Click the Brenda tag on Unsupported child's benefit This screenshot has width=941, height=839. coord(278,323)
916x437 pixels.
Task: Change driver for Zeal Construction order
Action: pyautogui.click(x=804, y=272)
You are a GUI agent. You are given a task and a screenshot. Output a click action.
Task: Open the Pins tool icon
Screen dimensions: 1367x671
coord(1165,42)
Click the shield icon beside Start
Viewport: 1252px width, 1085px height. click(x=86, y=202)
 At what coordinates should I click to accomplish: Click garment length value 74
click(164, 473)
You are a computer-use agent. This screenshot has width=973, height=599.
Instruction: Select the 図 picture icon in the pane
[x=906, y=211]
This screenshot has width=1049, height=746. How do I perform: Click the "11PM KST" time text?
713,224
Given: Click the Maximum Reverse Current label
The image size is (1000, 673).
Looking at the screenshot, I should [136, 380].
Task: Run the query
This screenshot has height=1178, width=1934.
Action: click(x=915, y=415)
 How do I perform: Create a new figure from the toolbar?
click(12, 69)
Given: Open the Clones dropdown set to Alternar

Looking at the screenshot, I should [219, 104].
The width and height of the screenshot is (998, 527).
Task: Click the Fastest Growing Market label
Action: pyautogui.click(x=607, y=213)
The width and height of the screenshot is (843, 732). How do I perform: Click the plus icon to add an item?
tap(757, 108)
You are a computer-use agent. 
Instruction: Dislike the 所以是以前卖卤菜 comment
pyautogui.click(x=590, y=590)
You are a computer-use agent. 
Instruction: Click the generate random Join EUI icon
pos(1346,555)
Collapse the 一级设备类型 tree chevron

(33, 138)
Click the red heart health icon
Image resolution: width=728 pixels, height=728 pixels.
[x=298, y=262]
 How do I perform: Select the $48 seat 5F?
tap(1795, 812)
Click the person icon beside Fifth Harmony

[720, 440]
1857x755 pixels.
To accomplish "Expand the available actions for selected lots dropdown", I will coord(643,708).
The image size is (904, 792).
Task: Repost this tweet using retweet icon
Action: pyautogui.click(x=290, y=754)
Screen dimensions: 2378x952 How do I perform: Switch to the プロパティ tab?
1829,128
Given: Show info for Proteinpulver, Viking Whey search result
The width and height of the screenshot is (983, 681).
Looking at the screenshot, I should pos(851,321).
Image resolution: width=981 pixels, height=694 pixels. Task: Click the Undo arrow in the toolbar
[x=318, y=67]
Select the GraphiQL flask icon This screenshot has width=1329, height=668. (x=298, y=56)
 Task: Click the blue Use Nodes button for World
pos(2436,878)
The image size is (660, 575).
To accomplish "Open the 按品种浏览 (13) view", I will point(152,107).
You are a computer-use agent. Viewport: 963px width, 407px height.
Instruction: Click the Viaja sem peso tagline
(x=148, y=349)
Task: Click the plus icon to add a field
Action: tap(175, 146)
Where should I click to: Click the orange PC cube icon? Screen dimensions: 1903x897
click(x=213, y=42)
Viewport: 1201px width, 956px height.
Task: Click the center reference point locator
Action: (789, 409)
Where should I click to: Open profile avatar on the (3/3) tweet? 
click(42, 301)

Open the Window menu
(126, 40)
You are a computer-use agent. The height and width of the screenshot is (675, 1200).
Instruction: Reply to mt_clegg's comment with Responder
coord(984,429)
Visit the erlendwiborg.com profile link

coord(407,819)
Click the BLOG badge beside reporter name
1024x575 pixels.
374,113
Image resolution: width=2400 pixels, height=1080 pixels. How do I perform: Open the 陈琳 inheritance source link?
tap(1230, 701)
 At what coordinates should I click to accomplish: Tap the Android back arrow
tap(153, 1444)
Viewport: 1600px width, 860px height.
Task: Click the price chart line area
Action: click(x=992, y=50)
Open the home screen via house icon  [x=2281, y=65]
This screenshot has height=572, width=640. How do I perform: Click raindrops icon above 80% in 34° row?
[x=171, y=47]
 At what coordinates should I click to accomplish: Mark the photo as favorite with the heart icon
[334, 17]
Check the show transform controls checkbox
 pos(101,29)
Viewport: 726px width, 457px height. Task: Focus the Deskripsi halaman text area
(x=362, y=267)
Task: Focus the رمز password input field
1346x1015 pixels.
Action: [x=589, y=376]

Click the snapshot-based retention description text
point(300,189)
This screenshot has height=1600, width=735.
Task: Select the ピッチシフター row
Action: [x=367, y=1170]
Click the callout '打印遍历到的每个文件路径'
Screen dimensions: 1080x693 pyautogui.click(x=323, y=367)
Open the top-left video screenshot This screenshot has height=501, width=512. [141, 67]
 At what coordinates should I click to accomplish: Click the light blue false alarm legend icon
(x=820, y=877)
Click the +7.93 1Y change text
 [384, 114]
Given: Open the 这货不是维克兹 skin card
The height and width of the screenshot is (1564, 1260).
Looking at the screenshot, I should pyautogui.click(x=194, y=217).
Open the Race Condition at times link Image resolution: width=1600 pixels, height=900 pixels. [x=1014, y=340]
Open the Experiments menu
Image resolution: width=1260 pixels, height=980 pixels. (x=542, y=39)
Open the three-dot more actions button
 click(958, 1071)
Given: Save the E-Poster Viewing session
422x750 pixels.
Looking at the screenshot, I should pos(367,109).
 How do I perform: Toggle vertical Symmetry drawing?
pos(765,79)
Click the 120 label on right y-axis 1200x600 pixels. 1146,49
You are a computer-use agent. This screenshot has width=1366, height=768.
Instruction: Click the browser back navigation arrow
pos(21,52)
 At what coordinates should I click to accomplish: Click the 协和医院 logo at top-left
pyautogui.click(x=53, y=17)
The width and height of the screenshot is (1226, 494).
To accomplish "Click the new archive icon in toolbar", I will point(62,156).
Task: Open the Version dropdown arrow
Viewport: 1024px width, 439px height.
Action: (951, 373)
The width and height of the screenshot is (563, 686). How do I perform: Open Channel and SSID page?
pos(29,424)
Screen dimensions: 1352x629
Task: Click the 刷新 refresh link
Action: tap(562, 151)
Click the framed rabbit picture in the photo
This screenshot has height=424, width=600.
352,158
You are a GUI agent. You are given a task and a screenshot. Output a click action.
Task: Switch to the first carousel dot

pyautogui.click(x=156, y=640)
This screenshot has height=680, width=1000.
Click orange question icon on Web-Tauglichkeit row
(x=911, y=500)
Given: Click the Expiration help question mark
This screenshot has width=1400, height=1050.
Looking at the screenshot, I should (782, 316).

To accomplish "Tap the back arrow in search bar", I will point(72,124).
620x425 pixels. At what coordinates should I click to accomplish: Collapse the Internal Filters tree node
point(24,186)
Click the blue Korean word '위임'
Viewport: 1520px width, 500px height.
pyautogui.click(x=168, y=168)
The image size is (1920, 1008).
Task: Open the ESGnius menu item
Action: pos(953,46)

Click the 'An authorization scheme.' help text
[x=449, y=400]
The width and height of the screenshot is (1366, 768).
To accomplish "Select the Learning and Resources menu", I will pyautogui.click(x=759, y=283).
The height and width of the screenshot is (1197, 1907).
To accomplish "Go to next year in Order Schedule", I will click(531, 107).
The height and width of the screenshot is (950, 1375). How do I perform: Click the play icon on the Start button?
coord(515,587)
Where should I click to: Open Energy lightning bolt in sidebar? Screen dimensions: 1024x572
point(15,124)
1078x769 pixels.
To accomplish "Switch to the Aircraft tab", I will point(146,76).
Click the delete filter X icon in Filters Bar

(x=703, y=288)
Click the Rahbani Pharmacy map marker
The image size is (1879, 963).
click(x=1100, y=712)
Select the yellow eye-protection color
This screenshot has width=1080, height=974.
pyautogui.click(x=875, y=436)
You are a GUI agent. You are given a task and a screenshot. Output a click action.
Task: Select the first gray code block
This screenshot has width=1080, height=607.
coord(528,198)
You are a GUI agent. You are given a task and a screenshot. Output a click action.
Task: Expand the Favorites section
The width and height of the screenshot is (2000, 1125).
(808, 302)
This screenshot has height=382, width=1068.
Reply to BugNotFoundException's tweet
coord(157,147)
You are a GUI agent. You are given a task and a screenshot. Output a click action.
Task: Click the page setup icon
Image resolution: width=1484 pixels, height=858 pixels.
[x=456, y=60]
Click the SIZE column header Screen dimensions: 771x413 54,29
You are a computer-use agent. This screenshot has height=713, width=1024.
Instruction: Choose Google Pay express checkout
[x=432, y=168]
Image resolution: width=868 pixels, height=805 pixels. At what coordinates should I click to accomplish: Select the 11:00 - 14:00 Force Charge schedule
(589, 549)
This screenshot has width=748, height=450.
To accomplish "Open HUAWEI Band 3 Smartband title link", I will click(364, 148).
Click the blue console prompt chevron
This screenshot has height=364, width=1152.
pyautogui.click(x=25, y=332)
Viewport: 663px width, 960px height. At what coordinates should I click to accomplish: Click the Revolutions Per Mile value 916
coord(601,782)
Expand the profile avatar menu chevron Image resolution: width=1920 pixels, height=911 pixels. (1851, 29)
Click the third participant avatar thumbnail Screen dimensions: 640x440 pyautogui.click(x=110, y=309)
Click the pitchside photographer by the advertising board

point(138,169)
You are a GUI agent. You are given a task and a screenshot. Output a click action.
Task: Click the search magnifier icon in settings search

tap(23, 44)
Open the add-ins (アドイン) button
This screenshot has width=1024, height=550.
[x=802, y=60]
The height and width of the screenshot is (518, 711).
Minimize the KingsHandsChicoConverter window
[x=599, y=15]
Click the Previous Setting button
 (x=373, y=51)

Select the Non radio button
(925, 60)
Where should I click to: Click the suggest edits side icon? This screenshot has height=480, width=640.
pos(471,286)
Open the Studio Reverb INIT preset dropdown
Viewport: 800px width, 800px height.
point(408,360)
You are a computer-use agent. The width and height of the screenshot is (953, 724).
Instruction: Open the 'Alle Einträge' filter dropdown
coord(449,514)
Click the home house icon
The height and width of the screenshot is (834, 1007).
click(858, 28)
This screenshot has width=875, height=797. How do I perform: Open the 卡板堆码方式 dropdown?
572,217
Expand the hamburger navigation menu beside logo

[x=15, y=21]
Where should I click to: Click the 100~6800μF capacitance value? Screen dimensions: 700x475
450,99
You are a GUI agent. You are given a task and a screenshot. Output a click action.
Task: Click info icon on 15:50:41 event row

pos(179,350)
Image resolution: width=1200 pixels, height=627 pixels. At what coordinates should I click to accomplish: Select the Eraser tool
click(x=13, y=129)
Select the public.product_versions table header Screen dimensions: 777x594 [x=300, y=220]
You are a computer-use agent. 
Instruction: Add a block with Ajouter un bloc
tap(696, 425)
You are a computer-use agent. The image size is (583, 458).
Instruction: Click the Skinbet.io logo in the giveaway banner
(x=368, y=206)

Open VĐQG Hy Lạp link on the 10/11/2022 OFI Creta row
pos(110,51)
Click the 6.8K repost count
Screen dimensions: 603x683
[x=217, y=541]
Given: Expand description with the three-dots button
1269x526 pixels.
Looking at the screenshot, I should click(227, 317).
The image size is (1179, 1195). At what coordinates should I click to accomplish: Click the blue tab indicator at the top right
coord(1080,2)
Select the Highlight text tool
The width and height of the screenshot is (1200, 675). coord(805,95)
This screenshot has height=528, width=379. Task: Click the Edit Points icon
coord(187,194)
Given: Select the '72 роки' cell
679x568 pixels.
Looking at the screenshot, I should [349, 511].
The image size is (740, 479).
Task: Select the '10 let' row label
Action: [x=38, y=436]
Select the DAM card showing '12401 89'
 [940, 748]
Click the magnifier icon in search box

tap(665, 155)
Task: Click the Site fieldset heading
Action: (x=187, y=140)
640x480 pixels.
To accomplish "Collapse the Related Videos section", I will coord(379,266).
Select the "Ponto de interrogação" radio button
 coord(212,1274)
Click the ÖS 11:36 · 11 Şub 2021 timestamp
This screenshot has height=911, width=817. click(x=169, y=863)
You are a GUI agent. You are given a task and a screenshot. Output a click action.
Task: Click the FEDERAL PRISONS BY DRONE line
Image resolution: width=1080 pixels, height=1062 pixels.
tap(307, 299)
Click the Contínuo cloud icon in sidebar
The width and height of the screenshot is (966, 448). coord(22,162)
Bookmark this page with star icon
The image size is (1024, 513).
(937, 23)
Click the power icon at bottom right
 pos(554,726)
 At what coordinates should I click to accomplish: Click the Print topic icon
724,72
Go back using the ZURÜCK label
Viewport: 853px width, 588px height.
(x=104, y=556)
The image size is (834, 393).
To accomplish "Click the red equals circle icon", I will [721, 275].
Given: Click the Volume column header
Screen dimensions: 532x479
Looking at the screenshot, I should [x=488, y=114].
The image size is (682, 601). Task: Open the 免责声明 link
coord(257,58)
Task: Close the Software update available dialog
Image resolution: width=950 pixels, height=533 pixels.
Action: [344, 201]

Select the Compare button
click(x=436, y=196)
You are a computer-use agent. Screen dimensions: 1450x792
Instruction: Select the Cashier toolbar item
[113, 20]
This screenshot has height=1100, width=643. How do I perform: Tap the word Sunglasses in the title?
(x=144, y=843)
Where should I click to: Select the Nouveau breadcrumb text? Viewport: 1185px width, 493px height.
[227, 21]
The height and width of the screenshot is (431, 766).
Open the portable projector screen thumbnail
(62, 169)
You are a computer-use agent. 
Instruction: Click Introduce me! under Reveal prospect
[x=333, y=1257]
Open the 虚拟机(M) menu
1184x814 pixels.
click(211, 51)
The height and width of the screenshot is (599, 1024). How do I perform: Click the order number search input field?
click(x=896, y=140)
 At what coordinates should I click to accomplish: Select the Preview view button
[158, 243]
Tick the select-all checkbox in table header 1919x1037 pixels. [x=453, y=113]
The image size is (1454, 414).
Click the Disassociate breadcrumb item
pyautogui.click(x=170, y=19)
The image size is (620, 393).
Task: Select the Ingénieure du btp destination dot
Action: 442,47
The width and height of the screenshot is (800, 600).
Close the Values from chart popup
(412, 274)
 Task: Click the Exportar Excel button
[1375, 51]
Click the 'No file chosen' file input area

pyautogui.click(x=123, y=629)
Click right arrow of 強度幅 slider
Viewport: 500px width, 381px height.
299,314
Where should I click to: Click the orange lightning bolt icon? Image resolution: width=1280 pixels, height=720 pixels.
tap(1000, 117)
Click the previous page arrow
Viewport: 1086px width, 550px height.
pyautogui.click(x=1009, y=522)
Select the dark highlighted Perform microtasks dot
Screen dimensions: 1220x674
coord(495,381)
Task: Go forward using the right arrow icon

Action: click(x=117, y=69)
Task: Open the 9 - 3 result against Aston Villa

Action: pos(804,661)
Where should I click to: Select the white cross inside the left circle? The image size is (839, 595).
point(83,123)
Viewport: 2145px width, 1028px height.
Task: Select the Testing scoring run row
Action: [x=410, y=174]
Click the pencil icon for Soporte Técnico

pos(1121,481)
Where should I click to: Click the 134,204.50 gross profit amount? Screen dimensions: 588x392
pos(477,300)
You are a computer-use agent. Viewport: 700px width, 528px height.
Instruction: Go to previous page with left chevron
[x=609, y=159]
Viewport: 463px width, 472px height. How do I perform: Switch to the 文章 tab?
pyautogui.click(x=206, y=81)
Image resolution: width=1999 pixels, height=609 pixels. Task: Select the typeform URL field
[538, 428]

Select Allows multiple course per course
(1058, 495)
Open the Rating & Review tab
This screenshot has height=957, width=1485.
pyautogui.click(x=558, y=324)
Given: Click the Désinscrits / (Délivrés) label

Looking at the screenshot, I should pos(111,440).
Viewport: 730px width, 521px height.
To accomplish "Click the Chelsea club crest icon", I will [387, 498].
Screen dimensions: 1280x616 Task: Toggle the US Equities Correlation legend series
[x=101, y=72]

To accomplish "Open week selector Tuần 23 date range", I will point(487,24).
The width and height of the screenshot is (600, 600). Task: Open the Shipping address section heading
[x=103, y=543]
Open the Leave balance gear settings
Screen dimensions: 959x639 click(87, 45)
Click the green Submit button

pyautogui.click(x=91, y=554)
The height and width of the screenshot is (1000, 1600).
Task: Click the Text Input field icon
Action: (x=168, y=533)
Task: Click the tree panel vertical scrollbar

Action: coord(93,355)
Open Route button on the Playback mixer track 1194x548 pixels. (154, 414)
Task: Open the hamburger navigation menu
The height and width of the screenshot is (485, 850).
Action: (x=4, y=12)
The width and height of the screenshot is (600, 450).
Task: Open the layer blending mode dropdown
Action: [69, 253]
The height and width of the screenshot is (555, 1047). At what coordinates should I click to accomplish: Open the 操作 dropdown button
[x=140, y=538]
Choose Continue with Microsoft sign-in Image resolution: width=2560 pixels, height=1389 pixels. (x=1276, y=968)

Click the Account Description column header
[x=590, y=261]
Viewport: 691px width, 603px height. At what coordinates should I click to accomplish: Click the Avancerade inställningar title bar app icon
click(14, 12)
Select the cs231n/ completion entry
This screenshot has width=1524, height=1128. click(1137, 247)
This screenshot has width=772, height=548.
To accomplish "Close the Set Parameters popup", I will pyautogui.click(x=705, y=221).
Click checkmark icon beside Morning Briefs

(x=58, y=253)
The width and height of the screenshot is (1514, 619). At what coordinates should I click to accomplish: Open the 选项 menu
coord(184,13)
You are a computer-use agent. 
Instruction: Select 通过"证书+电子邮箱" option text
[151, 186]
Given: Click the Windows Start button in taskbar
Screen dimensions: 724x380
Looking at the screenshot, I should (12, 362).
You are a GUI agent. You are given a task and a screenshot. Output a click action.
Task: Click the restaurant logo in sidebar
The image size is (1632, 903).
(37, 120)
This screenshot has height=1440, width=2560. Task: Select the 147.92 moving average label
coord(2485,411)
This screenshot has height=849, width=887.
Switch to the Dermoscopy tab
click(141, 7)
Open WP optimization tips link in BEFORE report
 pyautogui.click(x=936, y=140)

• • • • •

*Your objective*. The answer must be the lines from the one containing "This screenshot has height=1440, width=2560." through the last line of the records, written out exactly; please include nothing more.

*Solution for this task*.
This screenshot has height=1440, width=2560. Task: Select the 147.92 moving average label
coord(2485,411)
This screenshot has height=849, width=887.
Switch to the Dermoscopy tab
click(141, 7)
Open WP optimization tips link in BEFORE report
 pyautogui.click(x=936, y=140)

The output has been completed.